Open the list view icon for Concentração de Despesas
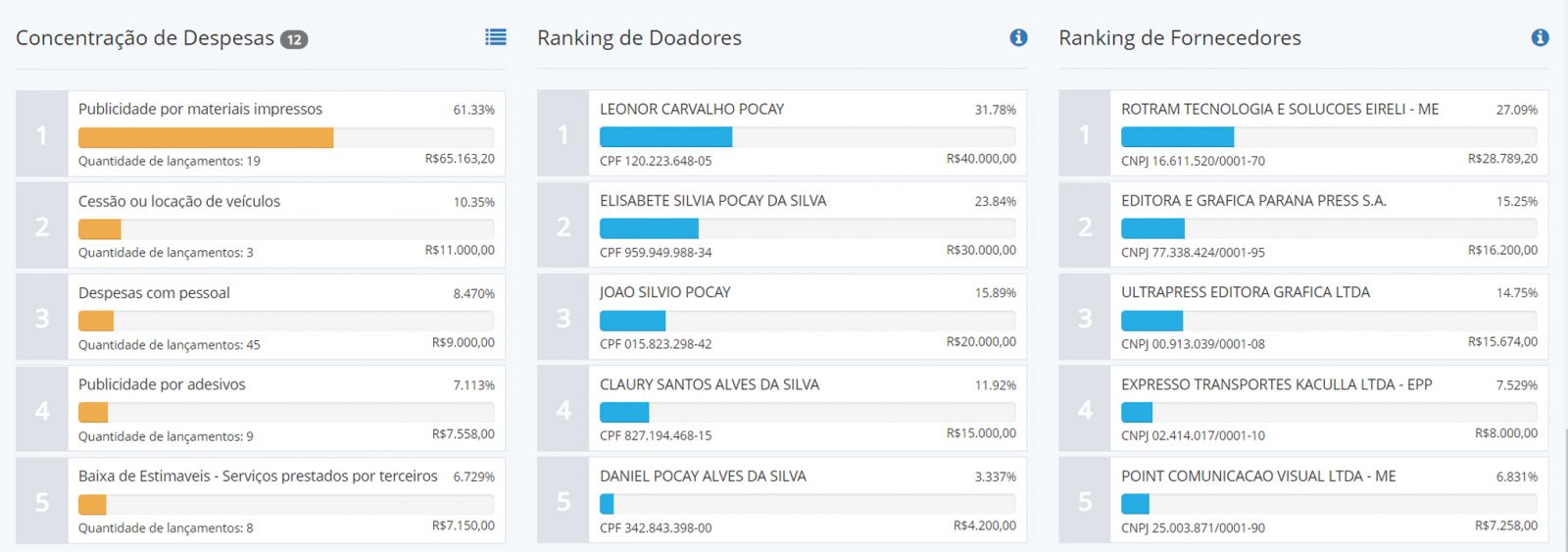Image resolution: width=1568 pixels, height=552 pixels. pos(496,37)
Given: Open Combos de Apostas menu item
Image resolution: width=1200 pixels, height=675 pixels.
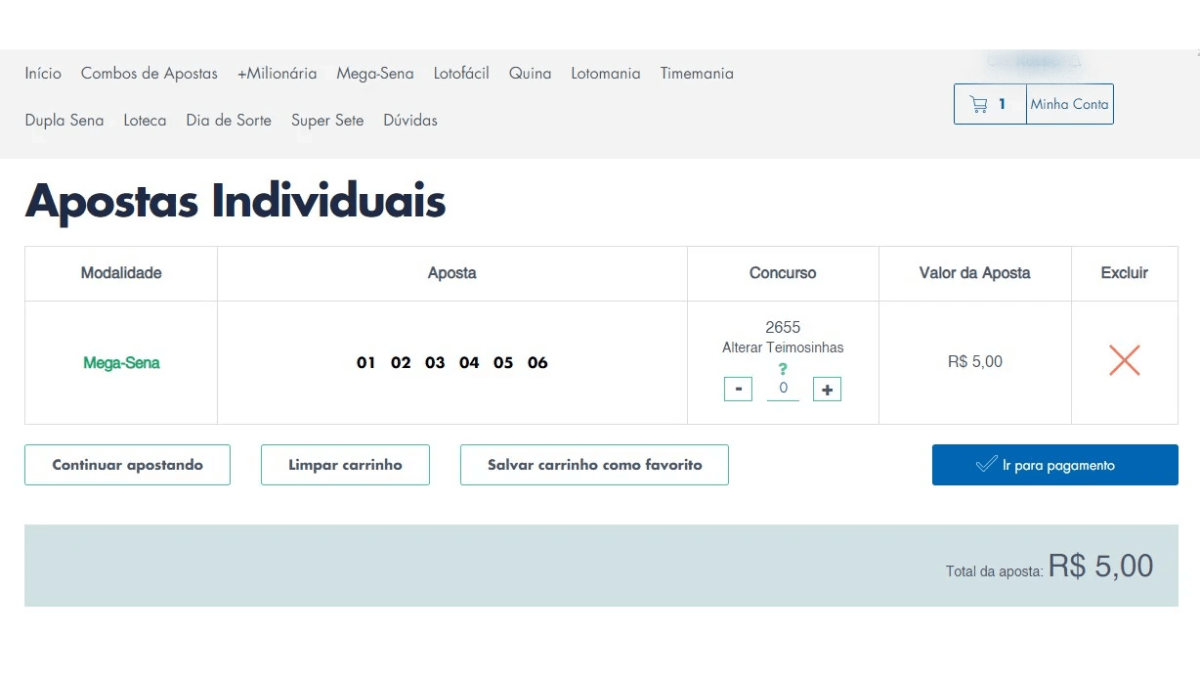Looking at the screenshot, I should 149,73.
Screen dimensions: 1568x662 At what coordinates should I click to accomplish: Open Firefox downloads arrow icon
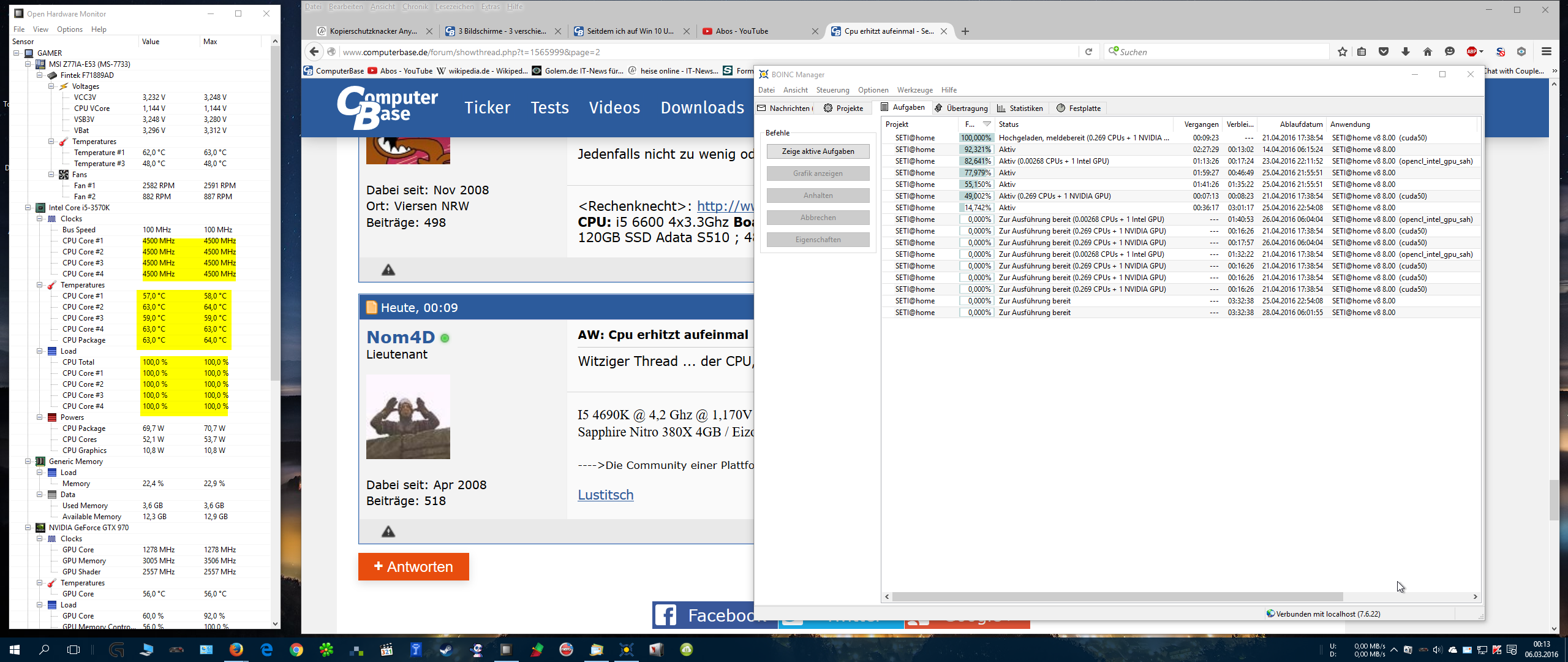coord(1406,52)
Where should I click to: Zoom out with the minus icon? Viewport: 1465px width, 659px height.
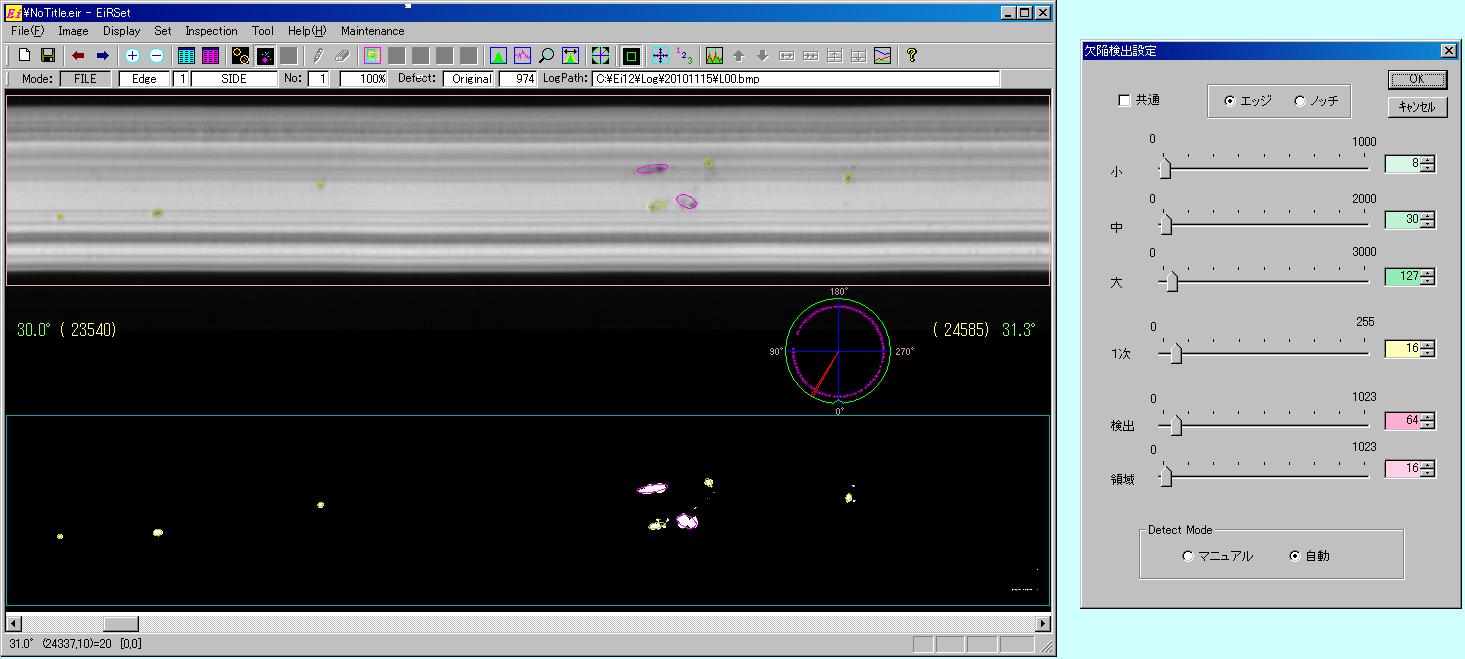[x=156, y=56]
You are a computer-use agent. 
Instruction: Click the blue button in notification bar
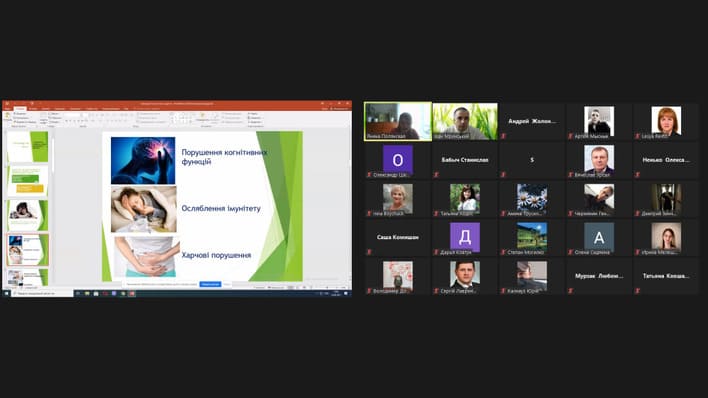[x=210, y=284]
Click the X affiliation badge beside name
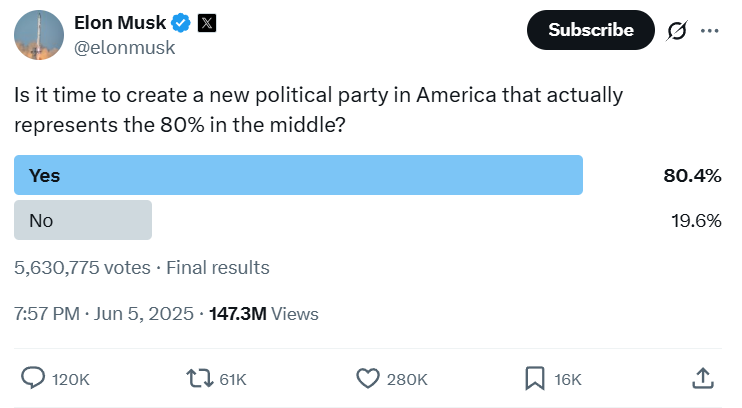 pos(206,23)
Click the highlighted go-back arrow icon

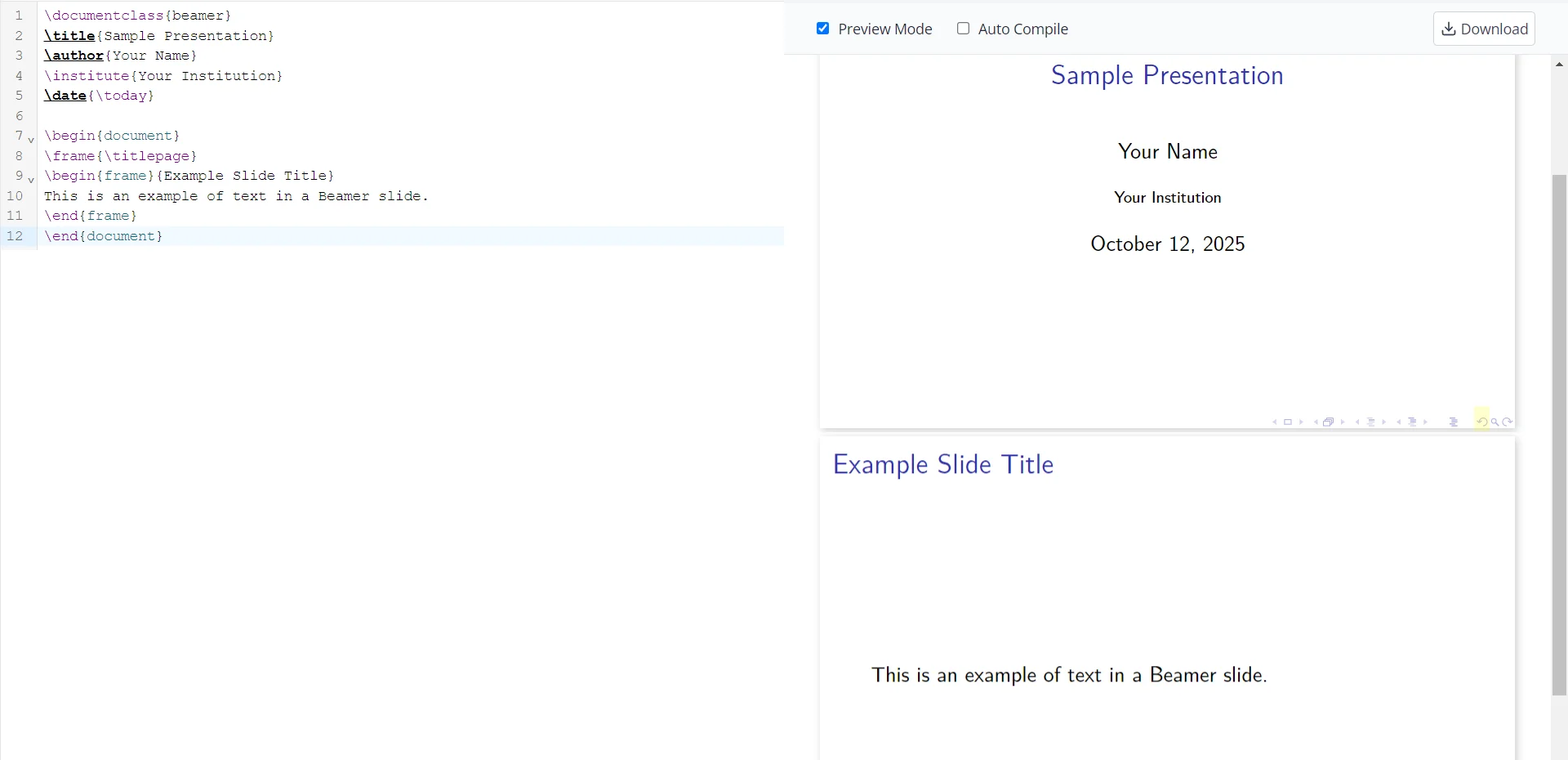1481,422
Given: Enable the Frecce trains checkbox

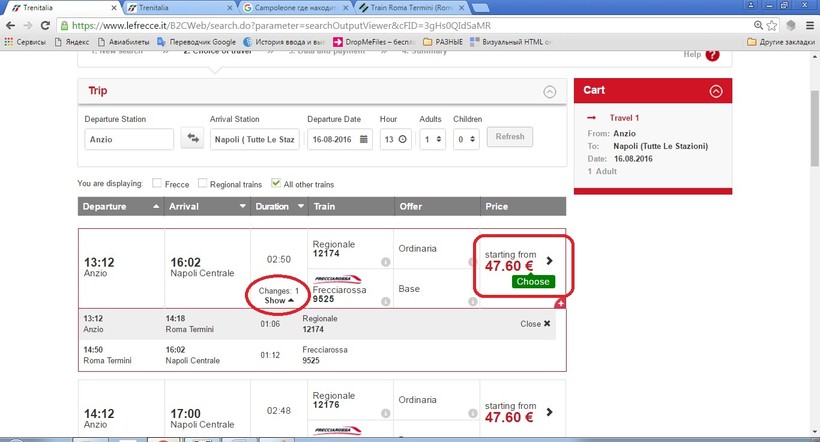Looking at the screenshot, I should point(158,184).
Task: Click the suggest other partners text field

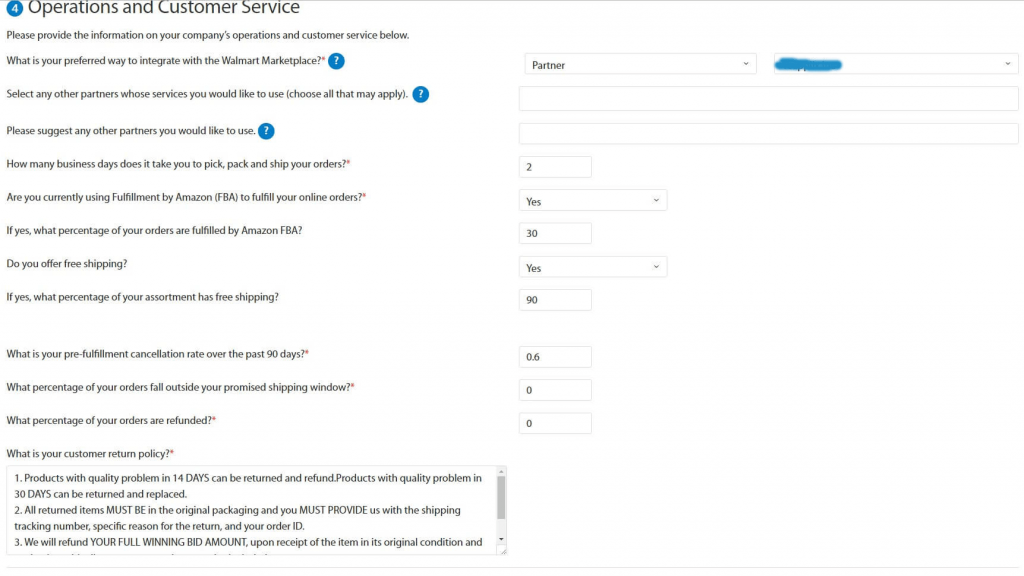Action: pos(768,133)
----
Reproduce all the data above, switching each "icon" to "symbol" and keeping everything else the same. Omit the pictures.

* THE RESULT
Open the list view symbol for Concentração de Despesas
Image resolution: width=1568 pixels, height=552 pixels. pos(496,37)
Given: Open Combos de Apostas menu item
Image resolution: width=1200 pixels, height=675 pixels.
Looking at the screenshot, I should 149,73.
Screen dimensions: 1568x662 At what coordinates should I click to accomplish: Open Firefox downloads arrow symbol
coord(1406,52)
Where should I click to: Zoom out with the minus symbol? Viewport: 1465px width, 659px height.
[x=156, y=56]
You are a computer-use agent. 
Instruction: Click the blue button in notification bar
[x=210, y=284]
Click the X affiliation badge beside name
 pos(206,23)
Click the highlighted go-back arrow symbol

1481,422
Given: Enable the Frecce trains checkbox

Looking at the screenshot, I should point(158,184).
Task: Click the suggest other partners text field

Action: pos(768,133)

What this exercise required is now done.